Dentro de cincuenta años y cuando el trabajo físico presencial será extraño, los niños serán los hijos de unos padres y de todos; y mucho más que ser informados, aprenderán de vidas intensas propias o figuradas, buscando y atendiendo problemas y situaciones con sus maestros y grupos de compañeros, además de simuladores, autómatas o robots.  La salud y los viejos, que durarán mucho más y más saludables, no serán viejos: serán abuelos con las miradas y cariños de los veinte mil vecinos, con sitios cercanos adonde ir a recibir atenciones especiales para sus trastornos, tragos y chismes.

Los avances ya iniciados en la generación de energía: solar, con paneles u otros artefactos, eólica, bioreciclable, marina… permitirán que la aldea no solo sea autosuficiente, sino que las casas tengan excedentes que pueda regresar a la red nacional. Es ya posible que los combustibles fósiles: gas, petróleo, carbón… sean utilizados como fuentes de alimentos, de las proteínas que una vez fueron.

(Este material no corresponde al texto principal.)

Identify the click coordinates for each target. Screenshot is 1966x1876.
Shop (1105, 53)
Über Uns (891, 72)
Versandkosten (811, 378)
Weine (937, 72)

A la casa urbana (o suburbana) hay que incorporarle el costo doloroso del conmuting o el tiempo de viajes. En la ciudad el commuting forma parte de lo inevitable, hay que agregárselo al trabajo y restárselo a la vida, a la casa y, sobre todo, a las proximidades e intimidades familiares y vecinales de la aldea: tiempo en carro o caminando a la estación, vestuario, alimentación, inseguridad personal, pasajes, contaminación, cambio climático y enfermedades, atropellos, colas, olores, temperatura, tensión nerviosa, salud general, amor y sexo como ocasiones o recuerdos.

En la Aldea, donde la mayor parte de esas obligaciones se realizan desde la casa o en los términos y distancias de la propia aldea de 16 km2 o, cuando más, 30 minutos caminando o mucho menos en bicicleta, el commuting no existe

Estas reflexiones están en buena parte alimentadas por el “quédate en casa” de las cuarentenas, que nos han obligado y/o permitido tener mayor tiempo para nosotros mismos, con un fuerte sabor de soledad.